== QUOTED TEXT ==
========================================================================
Job Search Tips

Job Search Tips

Job searching is not simply about combing the papers or job-boards for positions. It requires outlining your own goals, objectives, and limitations to define the position that is right for you. It requires evaluating the companies that are a good fit for your own expectations. The following resources will help you answer the important questions for a successful job-search strategy.

Working With A Recruiter

An IT job seeker preparing to relocate from Dubai to North America contacted me in hopes of finding out what he should expect to pay in recruiter fees, and if working with a recruiter was in fact really the most efficient and effective way to finding his first new job in North America. Relocating is not nearly as easy as it had been in previous years.

With the IT job market tightening right across the board, conducting a job search in a new place at the same time that you are getting used to the new culture and surroundings may take a very long time and can certainly be very disheartening. On the other hand, you will be a fresh face in the local market, and that could work to your advantage, especially when relocating to a small to midsize market that may have been saturated in the specific field that you are an expert in.

The point is, you should not wait until you have moved into your new home and unpacked all your boxes to start looking for a job. The best plan is to start the hunt before you actually make the move. The longer you give yourself for your search, the better your prospects of finding an appropriate job before your savings run out. Above all, if you are lucky enough to find the new job before your move, your new employer might actually cover your relocation expenses. Do not hold your breath as company budgets are no longer as liquid as they used to be.

It is very very important that you find a reliable, and reputable recruiter in order to facilitate an effective job search when you are moving to a new market. A good recruiter will be able to share the secrets of the local area, fill you in on the best employers in the area, and help you find hidden pockets of opportunity that only seasoned locals would know about. Finding some recommendations of recruiters to talk to by contacting the local chapters of your favourite user group or professional association, or contacting the local chamber of commerce is your wisest strategy. That said, you do not want to limit yourself to working with only recruiters. Be active, and search for jobs online, keep an eye on the classifieds, network with anyone you know (including friends of friends) in the area you’re moving to, attend job fairs, and go directly to your sought after employers.
========================================================================
== WHAT YOU NEED TO DO ==
1. Could you turn the paragraph in the job search tips that begins "The point is, you should not wait" into a short bulleted list of its main points?
2. How would you say this sentence from the job search tips in Spanish: "The best plan is to start the hunt before you actually make the move."

== MATERIAL ==
========================================================================
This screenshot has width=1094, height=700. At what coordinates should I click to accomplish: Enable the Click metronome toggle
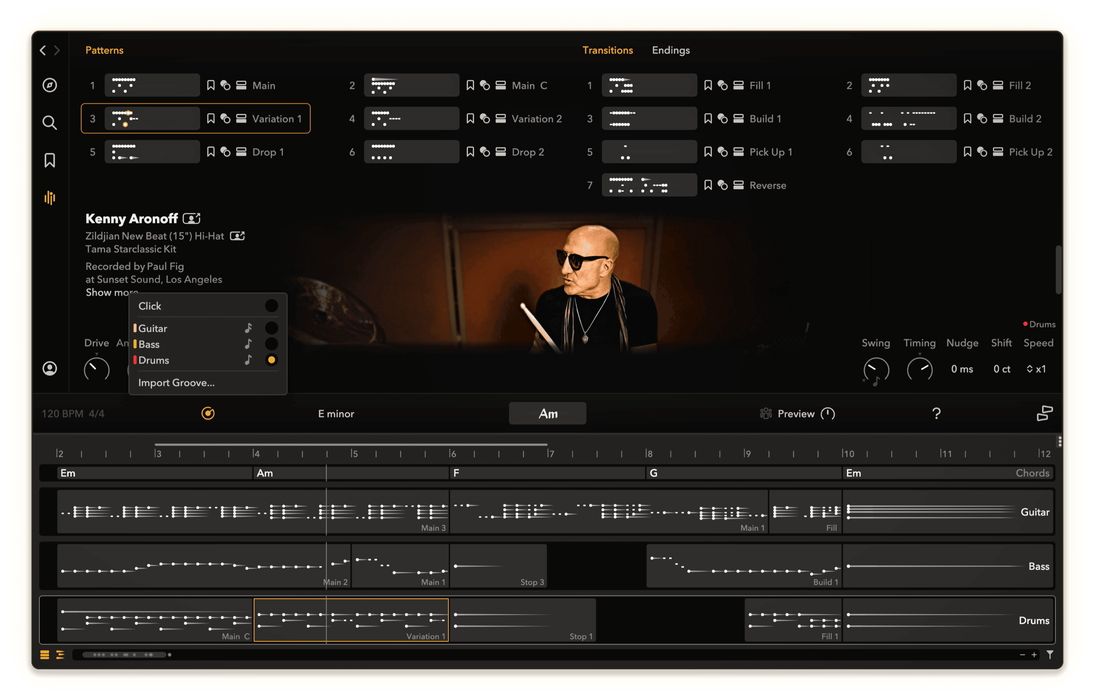pyautogui.click(x=271, y=306)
========================================================================
== OUTPUTS BY TASK ==
1.
- Start looking for a job before you move, not after you have settled in and unpacked.
- The longer your search, the better your chances of finding a suitable job before your savings run out.
- If you find the job before moving, the new employer might cover your relocation expenses.
- Don't count on that, since company budgets are tighter than they used to be.

2. El mejor plan es comenzar la búsqueda antes de realizar la mudanza.